Waarom giftige dieren zichzelf niet vergiftigen

    In de wouden van Nieuw-Guinea leeft een vogeltje met een dodelijk geheim. Het diertje heet de bergpitohui en zijn oranje-zwarte verenkleed is bedekt met gif. Alleen al het aanraken van de veren van een bergpitohui is genoeg om je het gevoel te geven dat je handen in brand staan. Maar als een beetje van het gif wordt ingeslikt, kan dit tot verlamming en soms zelfs de dood leiden.

    Je kunt deze gifstoffen beschouwen als een soort natuurlijke medicijnen. Het zijn bestanddelen waarmee prooidieren zichzelf beschermen tegen roofdieren. Het gif geeft het roofdier een onaangenaam gevoel of doodt het zelfs.

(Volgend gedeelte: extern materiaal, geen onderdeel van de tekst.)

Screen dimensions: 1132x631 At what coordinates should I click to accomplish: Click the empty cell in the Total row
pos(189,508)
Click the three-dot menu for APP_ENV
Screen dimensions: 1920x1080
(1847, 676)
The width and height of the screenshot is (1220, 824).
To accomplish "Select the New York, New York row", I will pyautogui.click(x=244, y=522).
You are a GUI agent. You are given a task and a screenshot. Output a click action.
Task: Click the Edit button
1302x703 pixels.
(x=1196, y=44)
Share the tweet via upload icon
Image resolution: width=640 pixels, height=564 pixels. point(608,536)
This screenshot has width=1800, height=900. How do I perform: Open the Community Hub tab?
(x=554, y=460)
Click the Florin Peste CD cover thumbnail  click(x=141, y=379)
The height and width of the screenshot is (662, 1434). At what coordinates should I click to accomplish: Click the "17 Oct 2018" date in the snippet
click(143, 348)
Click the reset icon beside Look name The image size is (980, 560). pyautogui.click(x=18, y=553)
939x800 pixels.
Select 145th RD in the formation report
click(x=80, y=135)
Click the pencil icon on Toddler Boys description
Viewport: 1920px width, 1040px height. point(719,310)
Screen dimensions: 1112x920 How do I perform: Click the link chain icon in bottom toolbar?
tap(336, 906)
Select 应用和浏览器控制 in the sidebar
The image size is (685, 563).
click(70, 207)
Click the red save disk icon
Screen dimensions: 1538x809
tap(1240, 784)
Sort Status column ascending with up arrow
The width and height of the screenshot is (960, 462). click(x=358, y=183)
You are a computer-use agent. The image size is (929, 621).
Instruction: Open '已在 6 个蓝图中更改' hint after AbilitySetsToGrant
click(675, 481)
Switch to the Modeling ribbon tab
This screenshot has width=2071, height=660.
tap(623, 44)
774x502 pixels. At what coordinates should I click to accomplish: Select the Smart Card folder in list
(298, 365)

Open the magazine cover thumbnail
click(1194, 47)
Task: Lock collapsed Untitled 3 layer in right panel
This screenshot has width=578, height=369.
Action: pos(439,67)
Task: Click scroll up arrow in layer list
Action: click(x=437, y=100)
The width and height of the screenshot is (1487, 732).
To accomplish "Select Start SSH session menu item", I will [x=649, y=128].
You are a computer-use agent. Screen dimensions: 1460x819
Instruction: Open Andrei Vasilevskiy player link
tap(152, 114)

    Wetenschappers denken dat de bergpitohui niet zijn eigen gifstoffen produceert maar ze krijgt uit de kleine kevers waarop hij jaagt. Vermoedt wordt dat hetzelfde mechanisme ook van toepassing is op de pijlgifkikkers van Midden- en Zuid-Amerika.

    Dat alles roept de vraag op waarom giftige dieren als de bergpitohui zichzelf niet vergiftigen? In een studie dragen onderzoekers bewijzen aan voor de stelling dat bergpitohui’s en gifkikkers over zogenaamde ‘gifsponzen’ beschikken, eiwitten waarmee ze de dodelijke gifstoffen kunnen absorberen voordat deze schade aanrichten.